Given text:
::::

Tuesday, July 26, 2011

A conversation with Davis Bynum

Davis Bynum on a visit to his former winery, now Thomas George Estates
At age 86, Davis Bynum the man has become an eponymous wine brand that will most likely outlive him. Not only that, the nation's biggest wine brand in retail sales was named after his feet.

He lives in Healdsburg, but still visits his old winery, once named for him, now called Thomas George Estates. (Read my column about that new winery at Wine Review Online; sorry, the reviews are behind their pay wall.)

I met him on a warm summer day for sandwiches, a bottle of Thomas George Sauvignon Blanc, and some stories about what it was like to sell California Pinot Noir in the 1970s.

Jeremy Baker, who owns and manages Thomas George, warned me that Bynum is slowing down and that our conversation might be short. But once Bynum got to telling stories, he didn't stop for two hours. Here are a few.

"I was in the infantry in World War II. I went in in 1943. They sent me to UCLA for nine months to study engineering. I think when they found out how stupid most of us were they realized it was a bad idea to convert an English major into engineering. They folded the outfit and I went into the mortar outfit."

"I went to Stanford pre-war. During the war I met my wife-to-be and she was from Berkeley. I got to really liking Berkeley. Berkeley was not radical in the late '40s and '50s. At least half the students were returning GIs. I graduated from UC Berkeley. I majored in history. I'll root for Stanford against anybody else, but I root for Cal in the big game."

::::

Data excerpt:

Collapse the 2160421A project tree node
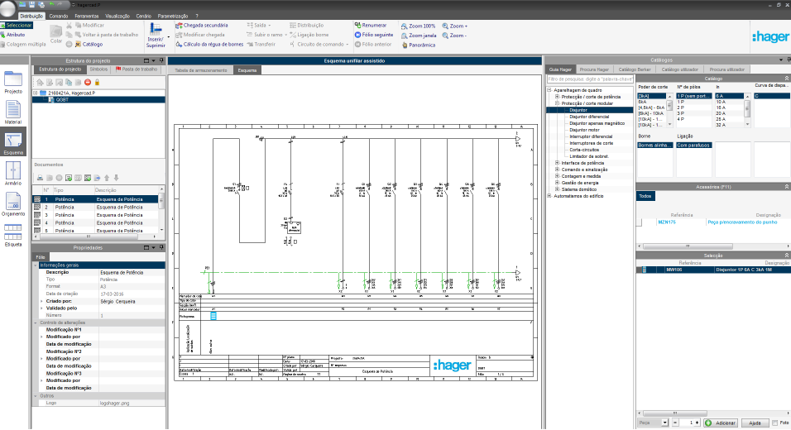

::::

Work to do: Extend the conversation with Davis Bynum by writing what comes after his last remark about rooting for Cal in the big game.

The result:
"I was a reporter at the (San Francisco) Chronicle for 15 years. I did features and reviews for the Sunday section. I did special assignments. I was also a home winemaker for 14 years. When I quit The Chronicle, I went south to edit some weekly newspapers. I didn't like it. I decided I wanted to be in the wine business. I was almost 40. People ask me the best way to get into the wine business. I tell them to keep their day jobs."

"When I first came up here in 1973 Healdsburg was a lot wilder place than it is now. There used to be a fight outside one of the bars every night."

"I got my first Pinot Noir grapes from Joe Rochioli in 1973. He was selling for $150 a ton to (Louis) Martini. They were paying him for 'mixed black' grapes. We told him we'd pay $300 a ton. We didn't have a clue how good the Pinot Noir from this area would be."

"I had always loved Pinot Noir. People were growing the grape in all the wrong places. Most Pinot Noirs produced in the '50s and '60s were planted in places that should never have been planted. I felt that Pinot Noir from this area (Russian River Valley) was more akin to what I liked."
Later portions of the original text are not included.